§ WHAT YOU WILL DO
Exactly the lines below from the line with "Given: Click rank number 91 cell" through the line with "Task: Click the [元] なし page tab" must make up the answer, both ends included and pictures left out.

§ TASK INPUT

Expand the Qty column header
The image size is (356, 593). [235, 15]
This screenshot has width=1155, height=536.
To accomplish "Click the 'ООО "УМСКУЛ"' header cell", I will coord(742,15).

--

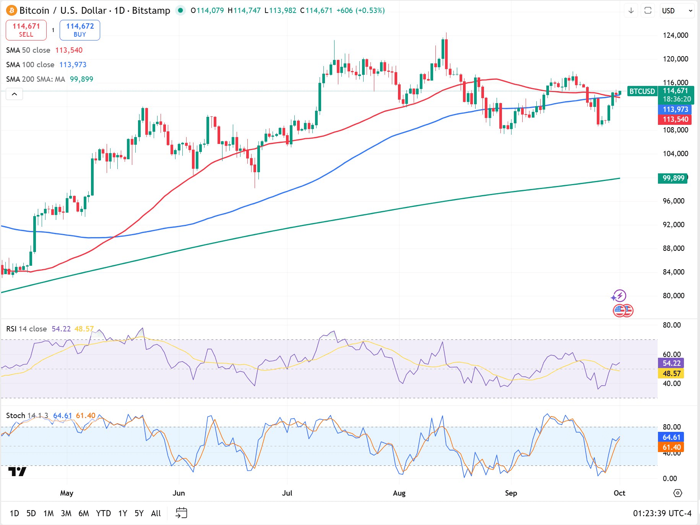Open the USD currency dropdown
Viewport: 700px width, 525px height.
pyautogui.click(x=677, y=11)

---

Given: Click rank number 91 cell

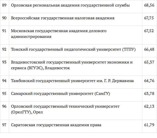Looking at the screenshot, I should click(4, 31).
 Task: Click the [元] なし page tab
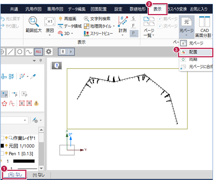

§ YOUR SOLUTION
Given: Click rank number 91 cell

Looking at the screenshot, I should click(4, 31).
 Task: Click the [元] なし page tab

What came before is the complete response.